Do you find you have tables and indexes that have grown really large? Are you moving around a lot more data than you used to? Are your windows for jobs and maintenance getting tighter? If you answered yes to any of these questions, partitioning may be for you!
Partitioning allows us to break a table or index down into smaller more manageable chunks. Partitioning can enable us to perform maintenance on just part of a table or index. We can even move data in and out of tables with quick and easy metadata only operations.
In this episode, we’ll go over basic partitioning concepts such as horizontal vs. vertical partitioning, how to identify if a table is ready for partitioning, and what you need to know about your applications before you implement partitioning.
Carlos L. Chacon: This is the “SQL Data Partners” Podcast. My name is Carlos L. Chacon, your host, and this is Episode 17. Today we are talking about partitioning, could be a bit of a niche topic since you have to have SQL Server Enterprise Edition. However, if you are planning for growth or maybe you were already using partitioning and maybe not seeing the results that you’d expect, then of course this episode will be for you.
I do want to say, we have a great community, and Brandon is a great of example of that. Lots of people willing to devote their time and energy to help others along the SQL trail. Sometimes, these podcast recordings don’t go quite as planned, so I’m grateful to Brandon for giving me a little extra time with him to make sure that we had a good recording.
If you were at the Summit last month in October, in Seattle, I hope that I had the chance to meet you. I know I’ve made many new compañeros, always interesting to see the different environment that people come from. I hope that we had a chance to talk.
While at Summit I attended a session where we talked about branding words. I thought it would be appropriate just to review some of the thoughts that I had about why I created the podcast and what I hope that everyone gets out of it.
I think if I were to use three words to describe what I was hoping to do with the podcast it would be community, fun, and learning. We’re trying to build a sense of community. We want to have a little fun on the way, and of course provide some learning opportunities or some things that at least you think about that you can further your learning along.
I hope that you’re getting some value out of the podcast. I know I enjoy putting them together. Talking with many different people, they provide such valuable insights and things that I wasn’t necessarily thinking about and I hope that you feel the same way.
We do always, however, welcome your feedback. We want to hear from you. You can hit me up at [email protected] or you can hit me up on Twitter @CarlosLChacon. Of course, you can leave your feedback on iTunes or on Stitchers.
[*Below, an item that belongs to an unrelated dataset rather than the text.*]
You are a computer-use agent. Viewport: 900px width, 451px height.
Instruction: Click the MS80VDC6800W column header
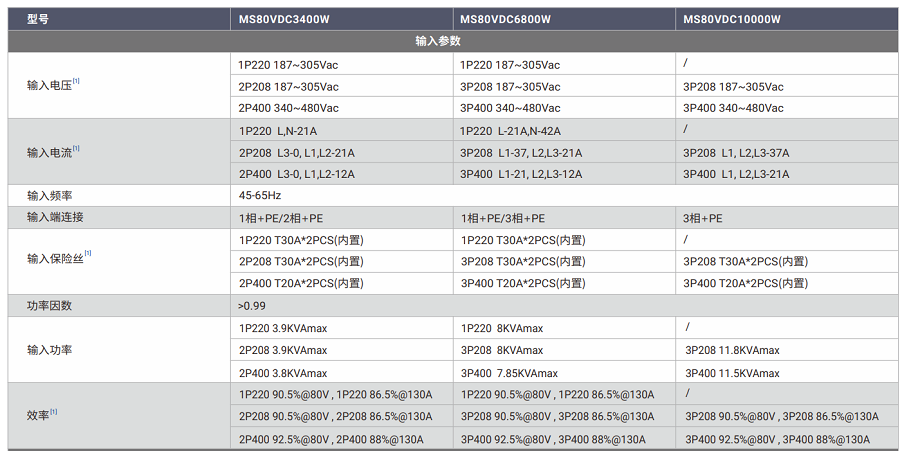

With that compañeros, welcome to the show.
Recording: SQL Data Partners.[intro music]
Carlos: Today we’re talking about partitioning. Of course I have with me Brandon Leach. Brandon, welcome to the show.
Brandon Leach: Thank you very much for having me. Thanks for taking a little bit of time out. We find ourselves in beautiful Portland and it’s always good to catch up with you.
Carlos: So we’re talking about partitioning. A specialized topic because it’s only available on SQL Server Enterprise Edition. It’s fairly straightforward to set up, but can quickly go sideways if we’re not careful with what we do.Now when we’re talking about partitioning there are two options available to us, right? There is vertical partitioning and then horizontal partitioning.
Brandon: Yeah, vertical partitioning being when you are essentially splitting out columns into separate tables versus horizontal partitioning which is what the table partitioning feature that SQL Server deals with.
Carlos: Right. So vertical partitioning, I have a table that’s 10 columns long or 10 columns wide. I want to take five of those columns, make table one. 6 through 10, make table two.So horizontal positioning, I’ve got 10 billion records, right? I want to group those. I want to level those. I want to put a billion records into 10 different tables. But the columns are all still the same.
Brandon: Well, 10 different parts of tables. In table partitioning, we tend to think the table is mostly a collection of rows. But every table already has a least one partition, so a collection of partitions actually forms our table and our indexes.
Carlos: Fair enough, fair enough. So you’re talking about basically a subset of that table?
Brandon: There’s essentially a hidden, additional layer or tables that aren’t officially partitioned. They have partition one, and that’s it.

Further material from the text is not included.